Tollbooth: But they will all connect?
Martin: Oh yeah, they'll all connect....
Tollbooth: What's part one about?
Martin: Part one is The White Songbook. You have got to get the record, and read it for yourself. It's kind of a confusing mess. It'll get a little clearer as we go along...
Tollbooth: But the first one will just confuse me?
Martin: I don't know, because you can read into it whatever you want. It's really up to you. It tells the story of an old man that came to the end of his life, and he had this weird opportunity to go back and view different parts of his life. In sort of a legacy ... he's able to rewrite parts of his life. It's a universal kind of theme. All the mistakes and the regrets... It's not like some groundbreaking, world changing concept or anything. We just thought it'd be something kids could really get into... because they get this first record and they know it's this whole series so they can anticipate the next one. They can speculate amongst themselves what this means. You know, nobody's doing that right now.

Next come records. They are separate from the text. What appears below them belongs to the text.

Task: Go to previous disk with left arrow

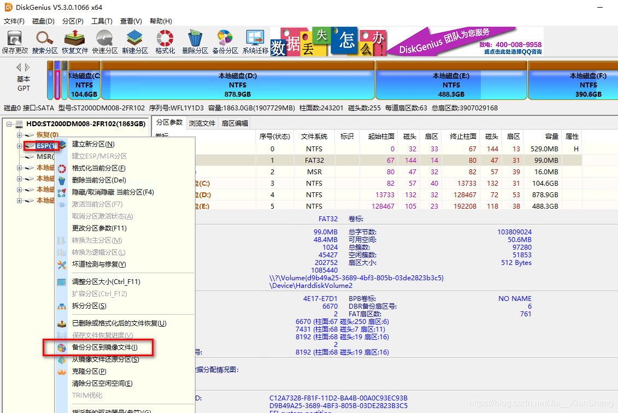Action: (19, 67)
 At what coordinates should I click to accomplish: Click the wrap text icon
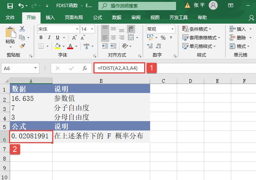click(x=131, y=29)
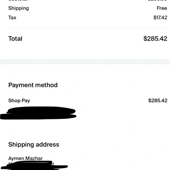Select the Free shipping value
170x170 pixels.
click(x=162, y=8)
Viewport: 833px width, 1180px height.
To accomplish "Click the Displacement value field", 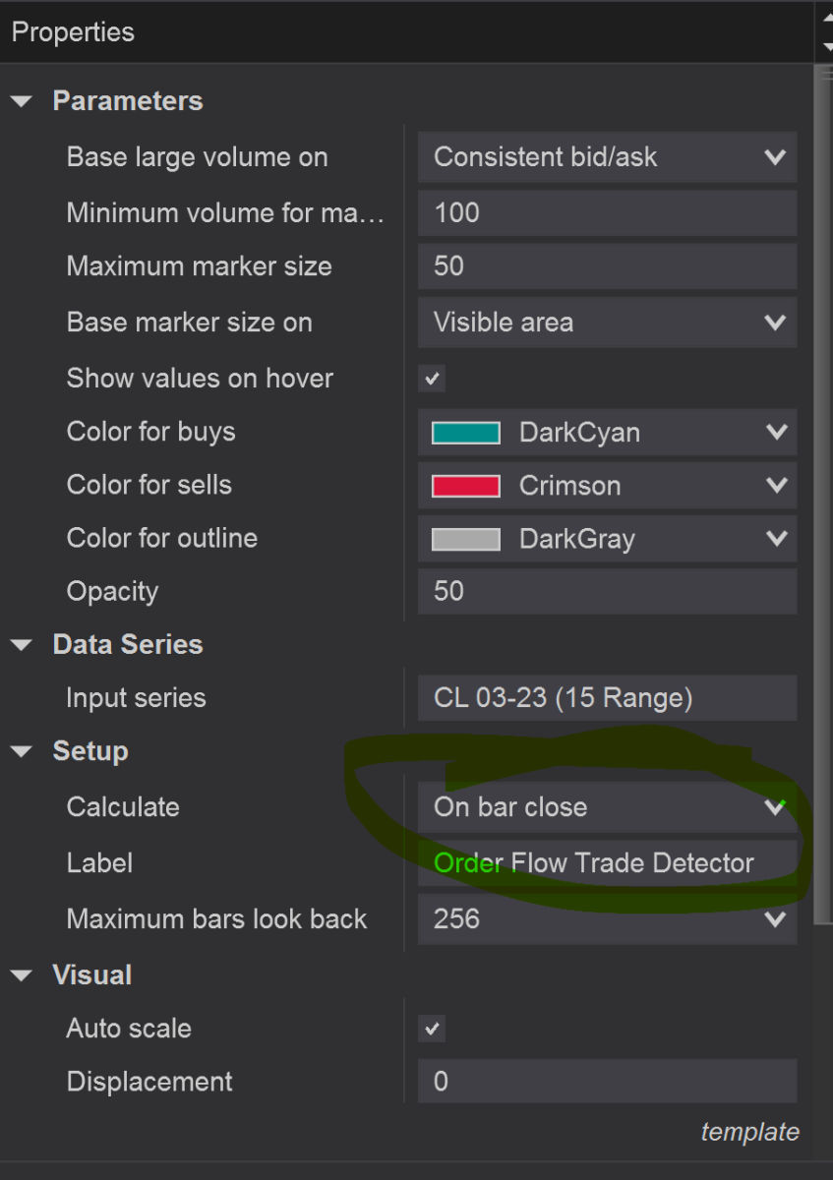I will pyautogui.click(x=607, y=1082).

Tollbooth: You mean a series of story records?
Martin: Yeah, just a huge mess of records like that. We were influenced by old Daniel Amos records. It's kind of the same thing.
Tollbooth: Compare yourself to Terry Scott Taylor of Daniel Amos.
Martin: I suppose it's a bit lofty to compare myself directly with Terry Taylor, but I do believe that my music embodies the same level of integrity and non-compromising quality that Daniel Amos records had through the years. I'm really aiming for the stars, so to speak, with this Legacy series, and I believe Terry was doing the same thing throughout the course of the Alarma Chronicles.
Tollbooth: Any singles coming off the new record?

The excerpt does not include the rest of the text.